## Goal of the exercise
Rewrite the lines from the one containing "You are a GUI" up to and including the one containing "Viewport: 739px width, 706px height." as a numbered list, leaving out blank lines.

## Task input
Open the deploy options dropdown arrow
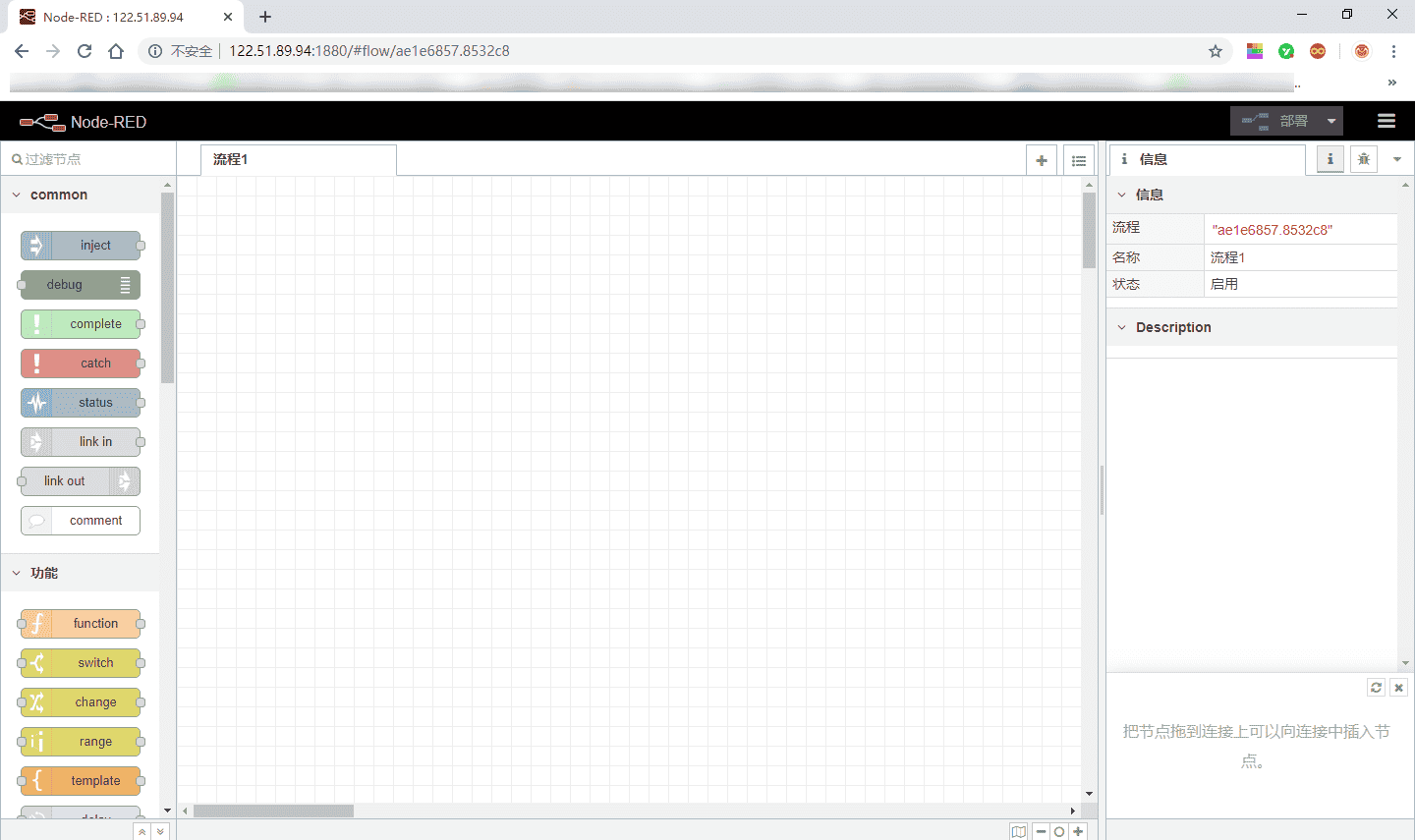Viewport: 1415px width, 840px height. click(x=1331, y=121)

* * *

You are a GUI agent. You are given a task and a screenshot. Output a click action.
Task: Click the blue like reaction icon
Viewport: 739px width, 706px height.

* * *

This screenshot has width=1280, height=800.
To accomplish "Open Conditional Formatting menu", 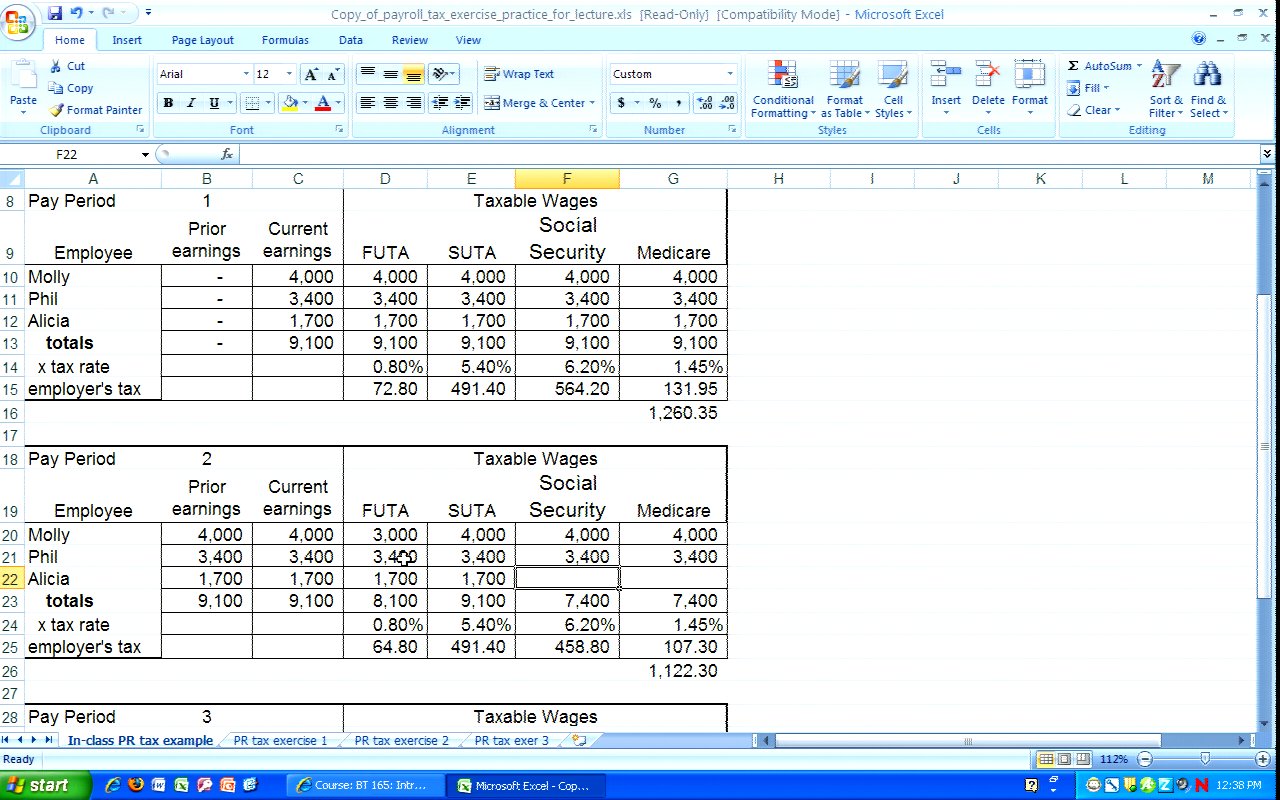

## Response to the exercise
1. You are a GUI agent. You are given a task and a screenshot. Output a click action.
2. Task: Click the blue like reaction icon
3. Viewport: 739px width, 706px height.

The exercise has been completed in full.